(Collected data)
——————

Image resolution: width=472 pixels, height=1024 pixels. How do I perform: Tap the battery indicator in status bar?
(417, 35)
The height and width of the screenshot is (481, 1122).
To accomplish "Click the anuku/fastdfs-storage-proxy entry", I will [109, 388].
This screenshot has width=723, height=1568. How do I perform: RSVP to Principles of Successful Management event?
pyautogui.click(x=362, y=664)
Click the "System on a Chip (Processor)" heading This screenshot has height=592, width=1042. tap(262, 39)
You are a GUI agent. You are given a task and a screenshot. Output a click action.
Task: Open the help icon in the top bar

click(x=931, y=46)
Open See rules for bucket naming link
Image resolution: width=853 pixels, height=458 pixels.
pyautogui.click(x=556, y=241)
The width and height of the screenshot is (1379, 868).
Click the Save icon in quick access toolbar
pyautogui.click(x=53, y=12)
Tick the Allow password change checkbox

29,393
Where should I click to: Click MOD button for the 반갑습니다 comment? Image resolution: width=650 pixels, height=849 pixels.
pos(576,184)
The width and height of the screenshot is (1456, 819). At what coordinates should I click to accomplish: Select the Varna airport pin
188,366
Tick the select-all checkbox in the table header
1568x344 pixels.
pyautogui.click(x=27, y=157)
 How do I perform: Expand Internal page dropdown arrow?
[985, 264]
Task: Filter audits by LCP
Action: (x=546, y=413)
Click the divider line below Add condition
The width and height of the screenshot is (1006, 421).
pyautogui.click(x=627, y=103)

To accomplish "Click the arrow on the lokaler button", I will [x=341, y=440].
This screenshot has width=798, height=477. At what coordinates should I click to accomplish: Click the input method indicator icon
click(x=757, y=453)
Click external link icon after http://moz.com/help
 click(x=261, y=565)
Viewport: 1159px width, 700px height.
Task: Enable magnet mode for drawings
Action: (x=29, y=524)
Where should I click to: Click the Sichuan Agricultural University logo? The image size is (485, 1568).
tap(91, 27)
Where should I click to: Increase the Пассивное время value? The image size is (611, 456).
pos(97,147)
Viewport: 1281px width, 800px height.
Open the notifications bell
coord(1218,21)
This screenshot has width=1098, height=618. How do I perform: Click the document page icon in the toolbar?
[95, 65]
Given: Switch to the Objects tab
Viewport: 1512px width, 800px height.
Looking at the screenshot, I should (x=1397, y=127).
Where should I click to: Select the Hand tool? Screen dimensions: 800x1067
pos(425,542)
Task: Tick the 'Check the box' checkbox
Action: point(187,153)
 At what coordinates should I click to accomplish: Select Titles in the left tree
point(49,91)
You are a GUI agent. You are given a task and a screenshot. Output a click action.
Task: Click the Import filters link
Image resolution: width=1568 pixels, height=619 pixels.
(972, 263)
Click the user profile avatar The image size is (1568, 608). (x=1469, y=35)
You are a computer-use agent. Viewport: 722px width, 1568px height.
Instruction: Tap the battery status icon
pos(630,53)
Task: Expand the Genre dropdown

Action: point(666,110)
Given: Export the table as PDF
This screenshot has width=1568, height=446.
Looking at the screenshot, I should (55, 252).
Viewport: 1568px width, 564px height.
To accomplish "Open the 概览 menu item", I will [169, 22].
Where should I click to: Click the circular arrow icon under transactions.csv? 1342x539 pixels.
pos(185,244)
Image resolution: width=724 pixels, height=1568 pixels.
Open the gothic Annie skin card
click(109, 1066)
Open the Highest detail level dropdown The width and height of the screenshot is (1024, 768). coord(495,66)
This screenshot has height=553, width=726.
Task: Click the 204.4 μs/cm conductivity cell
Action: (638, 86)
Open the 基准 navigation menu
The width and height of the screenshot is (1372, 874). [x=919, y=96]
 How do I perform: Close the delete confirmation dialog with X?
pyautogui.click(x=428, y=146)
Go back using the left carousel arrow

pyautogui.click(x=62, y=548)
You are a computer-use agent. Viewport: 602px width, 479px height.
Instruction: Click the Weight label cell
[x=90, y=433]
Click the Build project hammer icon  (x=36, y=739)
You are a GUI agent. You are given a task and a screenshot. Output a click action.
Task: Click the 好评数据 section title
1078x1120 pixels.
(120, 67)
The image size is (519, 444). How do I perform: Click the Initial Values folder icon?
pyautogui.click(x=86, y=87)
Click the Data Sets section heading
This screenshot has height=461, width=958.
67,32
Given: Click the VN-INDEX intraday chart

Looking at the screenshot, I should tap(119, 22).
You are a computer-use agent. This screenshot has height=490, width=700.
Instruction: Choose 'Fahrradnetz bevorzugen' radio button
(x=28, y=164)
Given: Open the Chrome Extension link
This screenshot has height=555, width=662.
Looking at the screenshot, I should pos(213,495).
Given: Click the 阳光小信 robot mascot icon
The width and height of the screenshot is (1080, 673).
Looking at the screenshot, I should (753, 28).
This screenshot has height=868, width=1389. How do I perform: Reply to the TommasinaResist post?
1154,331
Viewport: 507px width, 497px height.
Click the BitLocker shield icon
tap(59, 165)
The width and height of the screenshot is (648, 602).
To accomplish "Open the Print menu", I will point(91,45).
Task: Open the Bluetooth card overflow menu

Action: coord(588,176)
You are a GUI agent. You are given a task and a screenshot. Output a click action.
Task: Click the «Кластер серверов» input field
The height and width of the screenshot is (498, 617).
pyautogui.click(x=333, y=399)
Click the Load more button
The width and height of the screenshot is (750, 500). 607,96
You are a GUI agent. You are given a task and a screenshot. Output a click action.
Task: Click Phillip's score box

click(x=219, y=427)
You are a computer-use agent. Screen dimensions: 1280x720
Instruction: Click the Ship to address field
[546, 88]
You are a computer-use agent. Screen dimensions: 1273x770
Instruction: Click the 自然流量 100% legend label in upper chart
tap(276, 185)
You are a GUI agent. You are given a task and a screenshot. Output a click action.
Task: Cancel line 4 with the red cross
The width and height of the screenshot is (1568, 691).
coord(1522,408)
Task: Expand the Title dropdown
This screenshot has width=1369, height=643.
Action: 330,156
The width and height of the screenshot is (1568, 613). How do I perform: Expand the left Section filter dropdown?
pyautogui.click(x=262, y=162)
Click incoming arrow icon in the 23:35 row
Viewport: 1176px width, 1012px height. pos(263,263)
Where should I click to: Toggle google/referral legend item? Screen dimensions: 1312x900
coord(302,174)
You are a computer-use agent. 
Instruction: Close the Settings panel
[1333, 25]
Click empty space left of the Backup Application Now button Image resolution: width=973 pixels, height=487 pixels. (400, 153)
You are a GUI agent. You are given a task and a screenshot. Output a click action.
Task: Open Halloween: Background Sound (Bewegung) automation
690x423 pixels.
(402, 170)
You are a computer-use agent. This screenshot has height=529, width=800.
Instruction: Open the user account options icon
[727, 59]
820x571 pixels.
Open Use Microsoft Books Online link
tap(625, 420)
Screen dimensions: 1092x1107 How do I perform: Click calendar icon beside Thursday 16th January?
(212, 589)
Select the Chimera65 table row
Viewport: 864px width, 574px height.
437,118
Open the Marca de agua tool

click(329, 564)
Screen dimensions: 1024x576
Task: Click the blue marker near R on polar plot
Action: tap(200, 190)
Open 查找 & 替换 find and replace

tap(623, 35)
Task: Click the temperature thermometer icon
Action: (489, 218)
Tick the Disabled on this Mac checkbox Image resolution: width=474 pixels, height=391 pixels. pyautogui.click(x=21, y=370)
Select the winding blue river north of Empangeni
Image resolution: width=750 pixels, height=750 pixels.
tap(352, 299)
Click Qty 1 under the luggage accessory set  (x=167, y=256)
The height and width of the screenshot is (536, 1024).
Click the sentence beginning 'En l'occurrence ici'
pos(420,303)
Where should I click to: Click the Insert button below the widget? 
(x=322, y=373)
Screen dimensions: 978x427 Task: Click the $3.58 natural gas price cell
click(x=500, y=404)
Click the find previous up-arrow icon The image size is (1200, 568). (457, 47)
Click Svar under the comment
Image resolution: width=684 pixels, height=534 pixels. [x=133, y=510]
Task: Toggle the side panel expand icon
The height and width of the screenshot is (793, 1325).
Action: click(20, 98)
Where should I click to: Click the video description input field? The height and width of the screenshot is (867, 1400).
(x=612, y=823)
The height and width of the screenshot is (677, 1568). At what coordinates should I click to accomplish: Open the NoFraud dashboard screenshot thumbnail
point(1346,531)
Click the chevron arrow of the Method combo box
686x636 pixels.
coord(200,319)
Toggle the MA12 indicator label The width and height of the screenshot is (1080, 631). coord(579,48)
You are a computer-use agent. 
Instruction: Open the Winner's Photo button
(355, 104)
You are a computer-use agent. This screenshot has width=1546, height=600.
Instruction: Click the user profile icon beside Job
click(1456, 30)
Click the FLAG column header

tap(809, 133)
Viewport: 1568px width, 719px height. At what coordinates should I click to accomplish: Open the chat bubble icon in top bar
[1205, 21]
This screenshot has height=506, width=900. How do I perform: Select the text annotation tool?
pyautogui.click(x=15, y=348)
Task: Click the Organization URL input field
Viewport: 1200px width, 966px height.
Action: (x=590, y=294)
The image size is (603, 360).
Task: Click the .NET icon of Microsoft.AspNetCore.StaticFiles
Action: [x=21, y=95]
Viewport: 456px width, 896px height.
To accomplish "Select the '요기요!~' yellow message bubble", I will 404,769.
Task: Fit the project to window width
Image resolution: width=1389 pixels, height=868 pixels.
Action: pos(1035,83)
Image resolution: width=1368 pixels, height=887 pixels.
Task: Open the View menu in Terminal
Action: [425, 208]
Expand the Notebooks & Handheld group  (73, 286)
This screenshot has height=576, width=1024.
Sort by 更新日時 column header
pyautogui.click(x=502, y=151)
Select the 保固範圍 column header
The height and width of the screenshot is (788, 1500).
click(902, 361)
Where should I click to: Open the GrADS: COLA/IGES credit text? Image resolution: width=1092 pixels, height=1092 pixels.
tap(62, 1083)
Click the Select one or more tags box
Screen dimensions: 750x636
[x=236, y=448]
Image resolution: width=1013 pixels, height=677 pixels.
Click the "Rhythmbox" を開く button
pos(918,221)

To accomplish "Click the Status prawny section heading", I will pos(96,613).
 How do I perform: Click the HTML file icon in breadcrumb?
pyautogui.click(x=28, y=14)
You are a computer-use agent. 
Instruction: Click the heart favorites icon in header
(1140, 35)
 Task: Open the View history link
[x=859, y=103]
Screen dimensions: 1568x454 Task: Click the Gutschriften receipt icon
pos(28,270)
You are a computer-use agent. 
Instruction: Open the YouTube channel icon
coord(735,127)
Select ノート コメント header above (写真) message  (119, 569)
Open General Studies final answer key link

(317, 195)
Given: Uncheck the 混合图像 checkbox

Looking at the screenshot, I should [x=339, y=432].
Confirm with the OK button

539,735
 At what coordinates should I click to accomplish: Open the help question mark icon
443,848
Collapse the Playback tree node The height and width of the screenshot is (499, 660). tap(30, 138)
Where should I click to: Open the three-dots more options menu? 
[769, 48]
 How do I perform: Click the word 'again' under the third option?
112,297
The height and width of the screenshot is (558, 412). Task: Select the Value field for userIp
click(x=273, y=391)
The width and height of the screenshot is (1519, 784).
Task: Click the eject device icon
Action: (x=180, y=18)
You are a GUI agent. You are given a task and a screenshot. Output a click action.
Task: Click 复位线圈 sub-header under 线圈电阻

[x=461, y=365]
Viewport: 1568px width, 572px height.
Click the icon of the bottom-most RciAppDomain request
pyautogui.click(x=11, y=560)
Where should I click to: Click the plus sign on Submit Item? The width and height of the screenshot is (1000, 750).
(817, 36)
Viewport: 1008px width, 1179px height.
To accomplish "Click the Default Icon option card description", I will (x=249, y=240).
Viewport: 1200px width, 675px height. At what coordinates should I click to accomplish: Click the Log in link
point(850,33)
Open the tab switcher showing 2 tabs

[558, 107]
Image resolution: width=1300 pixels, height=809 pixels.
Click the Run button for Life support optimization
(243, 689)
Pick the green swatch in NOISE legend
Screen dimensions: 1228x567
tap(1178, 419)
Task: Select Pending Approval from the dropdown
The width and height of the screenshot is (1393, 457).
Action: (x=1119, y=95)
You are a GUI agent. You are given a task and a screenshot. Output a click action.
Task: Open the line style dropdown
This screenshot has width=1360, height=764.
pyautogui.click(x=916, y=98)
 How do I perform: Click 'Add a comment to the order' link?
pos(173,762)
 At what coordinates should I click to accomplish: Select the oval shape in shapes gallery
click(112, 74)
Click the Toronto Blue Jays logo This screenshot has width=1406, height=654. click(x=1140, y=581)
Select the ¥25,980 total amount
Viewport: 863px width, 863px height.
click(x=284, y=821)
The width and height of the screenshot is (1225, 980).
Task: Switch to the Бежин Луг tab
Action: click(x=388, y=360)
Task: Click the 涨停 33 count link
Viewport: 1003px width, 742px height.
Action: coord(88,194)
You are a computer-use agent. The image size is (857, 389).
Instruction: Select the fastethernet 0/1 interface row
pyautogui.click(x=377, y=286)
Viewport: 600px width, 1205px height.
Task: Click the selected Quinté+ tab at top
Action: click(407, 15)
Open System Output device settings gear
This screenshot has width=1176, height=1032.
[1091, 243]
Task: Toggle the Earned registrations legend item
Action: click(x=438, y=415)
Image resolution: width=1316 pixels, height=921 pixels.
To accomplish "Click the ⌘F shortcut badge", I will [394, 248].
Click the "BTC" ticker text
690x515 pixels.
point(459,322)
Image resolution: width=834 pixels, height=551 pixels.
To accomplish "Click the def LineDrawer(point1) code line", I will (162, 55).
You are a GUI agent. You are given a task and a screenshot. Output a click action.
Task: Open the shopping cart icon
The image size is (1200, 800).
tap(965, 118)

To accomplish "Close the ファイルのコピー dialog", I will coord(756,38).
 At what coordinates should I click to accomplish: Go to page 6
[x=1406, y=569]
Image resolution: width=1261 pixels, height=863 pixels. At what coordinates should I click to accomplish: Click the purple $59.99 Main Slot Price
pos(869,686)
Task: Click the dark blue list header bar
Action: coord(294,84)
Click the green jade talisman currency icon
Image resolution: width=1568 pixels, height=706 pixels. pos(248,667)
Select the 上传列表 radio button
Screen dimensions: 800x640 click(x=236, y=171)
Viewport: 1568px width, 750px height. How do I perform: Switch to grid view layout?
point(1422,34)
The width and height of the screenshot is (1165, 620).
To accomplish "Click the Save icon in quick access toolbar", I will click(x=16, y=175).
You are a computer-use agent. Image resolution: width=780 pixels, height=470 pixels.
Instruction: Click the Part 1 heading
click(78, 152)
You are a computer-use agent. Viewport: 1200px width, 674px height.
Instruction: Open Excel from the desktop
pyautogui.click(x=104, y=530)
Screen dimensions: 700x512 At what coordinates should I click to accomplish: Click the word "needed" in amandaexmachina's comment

——————

▸ Work request
For this exercise, repeat exactly the lines of the data above from the one with "Image resolution: width=1389" down to the one with "Select the 保固範圍 column header", both end lines included.

▸ Solved problem
Image resolution: width=1389 pixels, height=868 pixels.
Action: pos(1035,83)
Image resolution: width=1368 pixels, height=887 pixels.
Task: Open the View menu in Terminal
Action: [425, 208]
Expand the Notebooks & Handheld group  (73, 286)
This screenshot has height=576, width=1024.
Sort by 更新日時 column header
pyautogui.click(x=502, y=151)
Select the 保固範圍 column header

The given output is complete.